> _Problem_: Reproduce the entries from the line with "has width=527, height=510." up to and including the line with "citation-year: 2004) is".

==================================================

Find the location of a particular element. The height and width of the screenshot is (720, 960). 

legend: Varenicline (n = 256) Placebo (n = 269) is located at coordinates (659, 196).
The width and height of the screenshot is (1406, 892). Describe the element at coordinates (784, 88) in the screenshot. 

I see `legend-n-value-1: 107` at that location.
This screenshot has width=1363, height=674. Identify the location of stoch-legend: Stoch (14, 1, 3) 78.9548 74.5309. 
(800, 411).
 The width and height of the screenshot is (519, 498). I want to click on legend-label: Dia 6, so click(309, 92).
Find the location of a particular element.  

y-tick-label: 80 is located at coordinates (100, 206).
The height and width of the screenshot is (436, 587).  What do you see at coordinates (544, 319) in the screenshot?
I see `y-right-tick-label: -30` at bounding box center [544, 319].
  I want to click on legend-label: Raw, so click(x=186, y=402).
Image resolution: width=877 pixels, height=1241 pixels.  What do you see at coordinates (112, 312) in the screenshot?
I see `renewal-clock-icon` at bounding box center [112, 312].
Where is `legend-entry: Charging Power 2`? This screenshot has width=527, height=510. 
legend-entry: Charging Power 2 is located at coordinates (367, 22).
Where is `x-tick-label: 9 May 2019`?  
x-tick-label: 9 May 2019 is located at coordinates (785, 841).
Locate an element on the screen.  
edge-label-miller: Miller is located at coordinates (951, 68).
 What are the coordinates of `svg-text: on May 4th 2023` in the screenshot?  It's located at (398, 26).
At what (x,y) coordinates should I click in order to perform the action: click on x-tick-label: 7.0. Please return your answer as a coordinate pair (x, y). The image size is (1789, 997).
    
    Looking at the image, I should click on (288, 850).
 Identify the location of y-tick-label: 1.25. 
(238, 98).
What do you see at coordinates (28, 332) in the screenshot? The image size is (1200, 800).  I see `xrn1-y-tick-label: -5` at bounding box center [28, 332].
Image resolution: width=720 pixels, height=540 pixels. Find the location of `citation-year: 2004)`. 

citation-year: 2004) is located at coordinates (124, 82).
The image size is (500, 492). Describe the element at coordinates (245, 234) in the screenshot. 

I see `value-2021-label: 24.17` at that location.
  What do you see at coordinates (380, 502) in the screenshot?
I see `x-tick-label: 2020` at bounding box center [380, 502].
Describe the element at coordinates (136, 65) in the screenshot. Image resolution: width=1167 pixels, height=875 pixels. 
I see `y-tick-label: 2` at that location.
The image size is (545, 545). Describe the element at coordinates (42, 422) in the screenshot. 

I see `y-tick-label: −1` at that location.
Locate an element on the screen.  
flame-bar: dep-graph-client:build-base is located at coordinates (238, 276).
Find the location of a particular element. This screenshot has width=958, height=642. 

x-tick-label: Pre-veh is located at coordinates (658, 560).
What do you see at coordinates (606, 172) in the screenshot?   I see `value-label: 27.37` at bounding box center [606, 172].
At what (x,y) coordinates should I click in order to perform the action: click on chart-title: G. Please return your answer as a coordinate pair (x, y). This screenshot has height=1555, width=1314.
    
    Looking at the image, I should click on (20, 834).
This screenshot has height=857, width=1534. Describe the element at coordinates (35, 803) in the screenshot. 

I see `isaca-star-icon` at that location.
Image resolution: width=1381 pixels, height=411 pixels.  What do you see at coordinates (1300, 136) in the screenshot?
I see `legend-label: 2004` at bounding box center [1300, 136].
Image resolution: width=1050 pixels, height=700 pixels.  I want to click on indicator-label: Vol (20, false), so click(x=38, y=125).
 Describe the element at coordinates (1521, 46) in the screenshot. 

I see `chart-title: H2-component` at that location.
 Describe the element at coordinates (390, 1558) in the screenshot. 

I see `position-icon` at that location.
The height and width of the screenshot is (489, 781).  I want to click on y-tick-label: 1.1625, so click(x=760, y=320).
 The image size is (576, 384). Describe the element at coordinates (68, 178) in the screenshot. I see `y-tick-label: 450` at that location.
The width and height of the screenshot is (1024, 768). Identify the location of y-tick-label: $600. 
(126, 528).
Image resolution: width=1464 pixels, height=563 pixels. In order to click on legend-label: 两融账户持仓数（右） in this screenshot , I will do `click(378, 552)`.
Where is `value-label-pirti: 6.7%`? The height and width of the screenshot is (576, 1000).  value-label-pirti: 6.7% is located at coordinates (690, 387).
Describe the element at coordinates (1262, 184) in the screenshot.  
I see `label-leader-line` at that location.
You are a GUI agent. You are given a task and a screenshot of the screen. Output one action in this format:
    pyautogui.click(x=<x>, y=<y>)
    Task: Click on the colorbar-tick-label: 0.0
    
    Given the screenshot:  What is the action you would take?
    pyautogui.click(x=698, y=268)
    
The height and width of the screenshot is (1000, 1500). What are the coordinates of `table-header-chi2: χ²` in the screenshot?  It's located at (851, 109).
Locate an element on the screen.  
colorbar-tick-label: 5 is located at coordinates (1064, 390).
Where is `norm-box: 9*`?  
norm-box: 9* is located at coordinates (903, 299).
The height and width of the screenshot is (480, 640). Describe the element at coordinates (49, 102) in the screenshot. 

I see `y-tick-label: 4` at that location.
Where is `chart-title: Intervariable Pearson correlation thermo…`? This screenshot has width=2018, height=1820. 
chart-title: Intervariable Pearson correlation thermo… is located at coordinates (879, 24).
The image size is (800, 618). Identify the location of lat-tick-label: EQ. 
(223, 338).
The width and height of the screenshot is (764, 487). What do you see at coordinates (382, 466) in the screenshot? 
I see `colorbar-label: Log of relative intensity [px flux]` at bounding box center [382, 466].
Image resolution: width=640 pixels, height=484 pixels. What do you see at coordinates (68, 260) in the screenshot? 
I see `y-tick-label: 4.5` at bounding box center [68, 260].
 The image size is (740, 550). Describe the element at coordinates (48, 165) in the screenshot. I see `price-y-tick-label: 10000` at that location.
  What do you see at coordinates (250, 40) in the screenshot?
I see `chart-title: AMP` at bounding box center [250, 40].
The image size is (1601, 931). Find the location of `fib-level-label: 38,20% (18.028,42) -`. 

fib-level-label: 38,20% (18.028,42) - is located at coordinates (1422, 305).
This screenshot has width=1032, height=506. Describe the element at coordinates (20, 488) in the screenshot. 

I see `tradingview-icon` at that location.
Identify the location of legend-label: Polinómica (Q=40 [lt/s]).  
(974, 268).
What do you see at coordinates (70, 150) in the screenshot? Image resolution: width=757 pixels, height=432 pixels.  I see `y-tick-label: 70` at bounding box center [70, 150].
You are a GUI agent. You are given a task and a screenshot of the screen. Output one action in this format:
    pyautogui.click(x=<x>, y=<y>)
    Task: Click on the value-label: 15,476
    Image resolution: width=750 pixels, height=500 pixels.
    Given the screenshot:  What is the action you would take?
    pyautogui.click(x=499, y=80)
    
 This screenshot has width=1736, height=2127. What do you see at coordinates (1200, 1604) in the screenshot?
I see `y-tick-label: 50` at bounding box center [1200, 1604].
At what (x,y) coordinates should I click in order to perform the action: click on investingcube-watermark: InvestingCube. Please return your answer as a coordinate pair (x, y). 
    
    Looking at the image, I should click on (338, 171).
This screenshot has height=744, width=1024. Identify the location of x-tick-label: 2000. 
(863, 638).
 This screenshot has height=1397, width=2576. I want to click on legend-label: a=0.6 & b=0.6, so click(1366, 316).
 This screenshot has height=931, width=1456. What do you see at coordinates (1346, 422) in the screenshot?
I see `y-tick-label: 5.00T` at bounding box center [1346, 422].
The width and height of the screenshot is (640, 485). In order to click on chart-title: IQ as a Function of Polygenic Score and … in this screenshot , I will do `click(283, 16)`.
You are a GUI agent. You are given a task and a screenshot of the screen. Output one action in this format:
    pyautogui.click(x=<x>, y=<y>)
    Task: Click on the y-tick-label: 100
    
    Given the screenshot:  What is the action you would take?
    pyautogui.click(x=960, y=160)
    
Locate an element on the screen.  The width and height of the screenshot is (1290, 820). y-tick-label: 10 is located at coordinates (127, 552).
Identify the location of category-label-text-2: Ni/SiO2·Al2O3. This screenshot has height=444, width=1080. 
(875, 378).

==================================================

> _Result for this task_:
Where is `legend-entry: Charging Power 2`? This screenshot has width=527, height=510. 
legend-entry: Charging Power 2 is located at coordinates (367, 22).
Where is `x-tick-label: 9 May 2019`?  
x-tick-label: 9 May 2019 is located at coordinates (785, 841).
Locate an element on the screen.  
edge-label-miller: Miller is located at coordinates (951, 68).
 What are the coordinates of `svg-text: on May 4th 2023` in the screenshot?  It's located at (398, 26).
At what (x,y) coordinates should I click in order to perform the action: click on x-tick-label: 7.0. Please return your answer as a coordinate pair (x, y). The image size is (1789, 997).
    
    Looking at the image, I should click on (288, 850).
 Identify the location of y-tick-label: 1.25. 
(238, 98).
What do you see at coordinates (28, 332) in the screenshot? The image size is (1200, 800).  I see `xrn1-y-tick-label: -5` at bounding box center [28, 332].
Image resolution: width=720 pixels, height=540 pixels. Find the location of `citation-year: 2004)`. 

citation-year: 2004) is located at coordinates (124, 82).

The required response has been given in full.